Adjustable-rate mortgages are gaining momentum

Adjustable rate mortgages are gaining steam in the midst of increasingly challenging market dynamics. 

The ARM share of conventional single-family mortgage originations was 13% in March, a share three times greater than January 2021, according to CoreLogic. Borrowers are turning to this loan type in part because home affordability is at or near record lows and interest rates are exceeding 5%, multiple reports suggest.

“If the mortgage rates on [fixed rate mortgages] continue to increase in the coming years, the share of loans originated with an ARM will likely increase as well,” said Archana Pradhan, principal and economist at CoreLogic, in a new report.
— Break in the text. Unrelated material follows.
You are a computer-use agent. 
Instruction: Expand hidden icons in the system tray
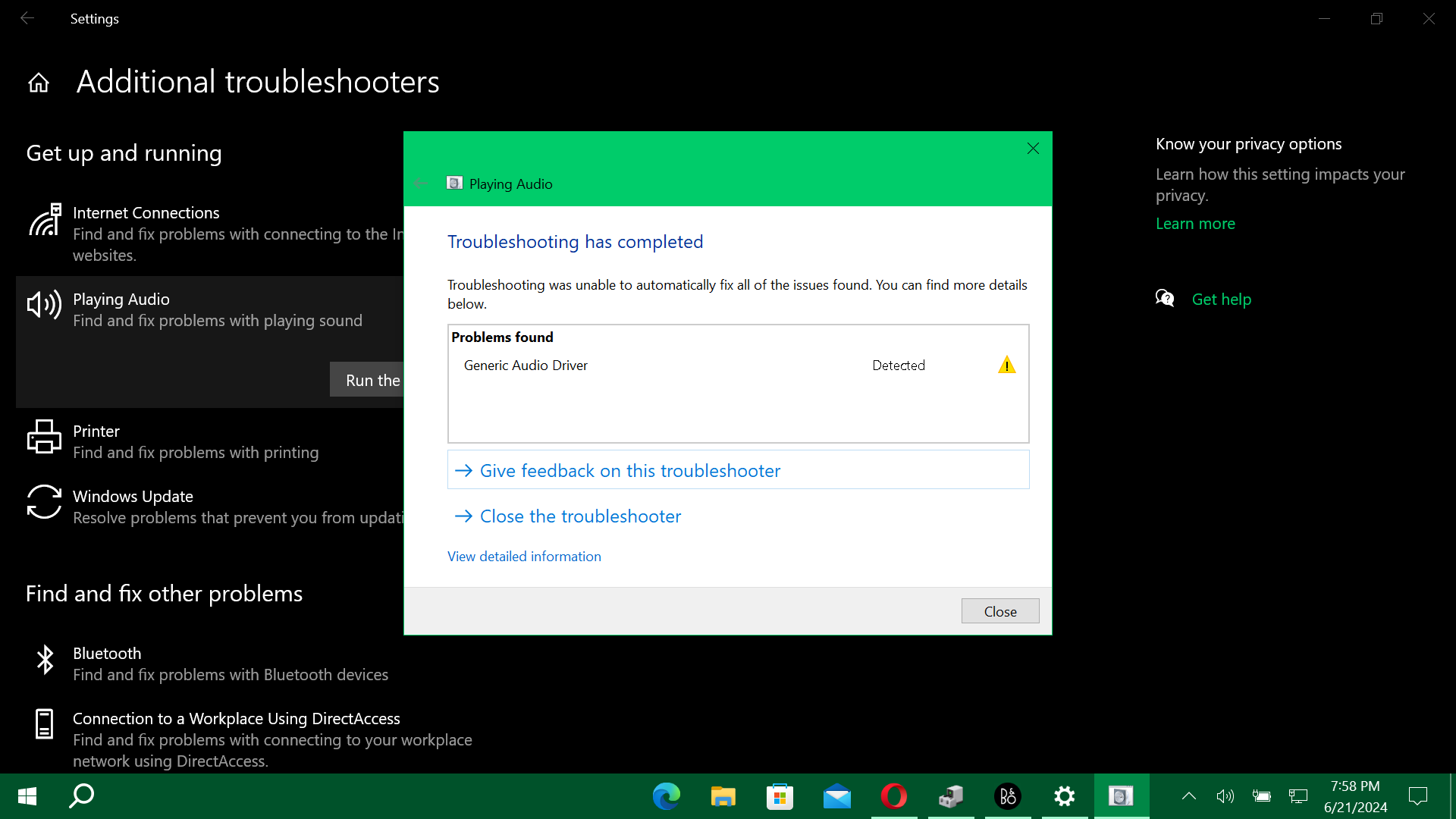coord(1188,796)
The ARM share of purchase rate locks by volume spiked over the winter from 2.5% in December to 8% in March, according to Black Knight’s March Mortgage Monitor report. The share is the highest since 2017, but still far below the 40% of home purchases made via ARMs in 2005, the firm said.

While the average 30-year fixed interest rate has both sharply decreased and increased over the past two years, ARMs have proven slightly more steady. The ARM rate rose 40 basis points between December 2020 and March 2022, according to CoreLogic, compared to the fixed rate mortgage rate’s rise of 149 basis points over the same period.  
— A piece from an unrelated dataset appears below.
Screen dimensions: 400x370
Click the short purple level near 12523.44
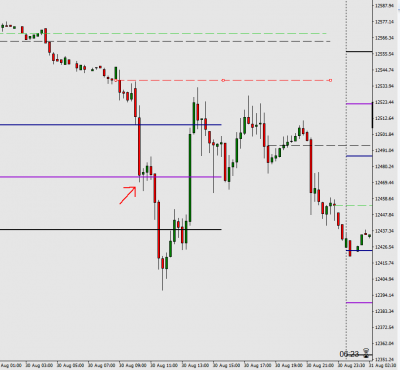pos(359,104)
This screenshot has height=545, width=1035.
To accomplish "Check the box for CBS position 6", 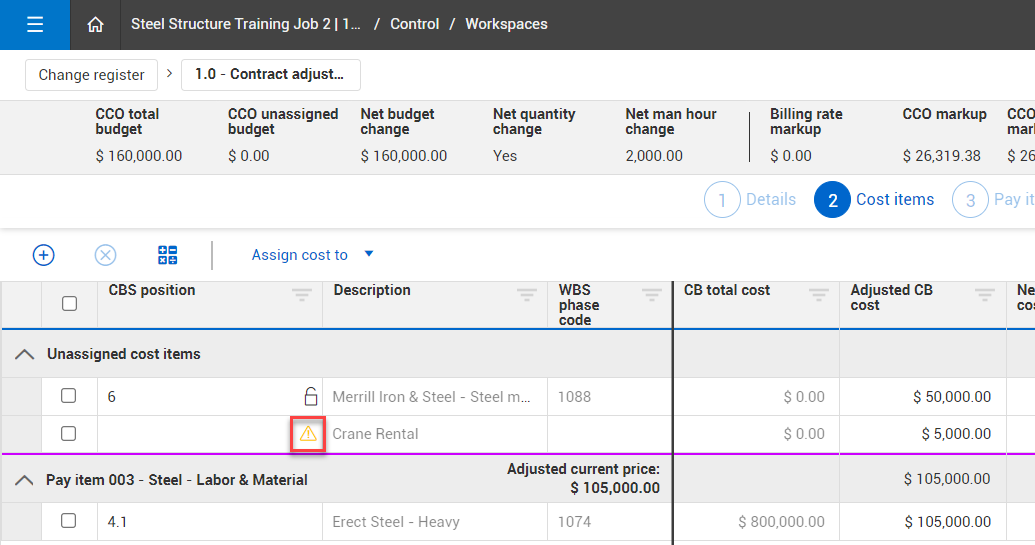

In mid-April, the average 5/1 ARM initial rate was 1.3% lower than the 30-year FRM rate, according to Black Knight. The competitive rates are a relief valve for buyers facing affordability just 1.6% below its all-time worst level in July 2006. The principal and interest payment on an average-priced home accounted for 32.5% of the median income in late April, Black Knight said, or $522 per month more since January.

Today’s ARM borrowers are also less risky, with an average credit score of 757, according to Black Knight. Their healthy credit stands in stark contrast to the 29% of ARM borrowers in 2005 with a credit score below 640, according to CoreLogic. In the lead-up to the Great Recession, 60% of ARMs originated in 2007 were low-and no-documentation loans compared to 40% of FRMs. 

CoreLogic also cited a strong relationship between the average sales price and the ARM share of loans, with high-priced coastal metros recording the largest share of ARMs. Among mortgages $1 million or larger in March, 37% of the dollar volume came from ARMs, up 7% from March, the firm said.

The number of outstanding ARMs is also at its lowest in 20 years, Black Knight found. Still, nearly 1.4 million active ARMs are in the adjustable phase and may face rate and payment increases in the coming months, the technology platform reported.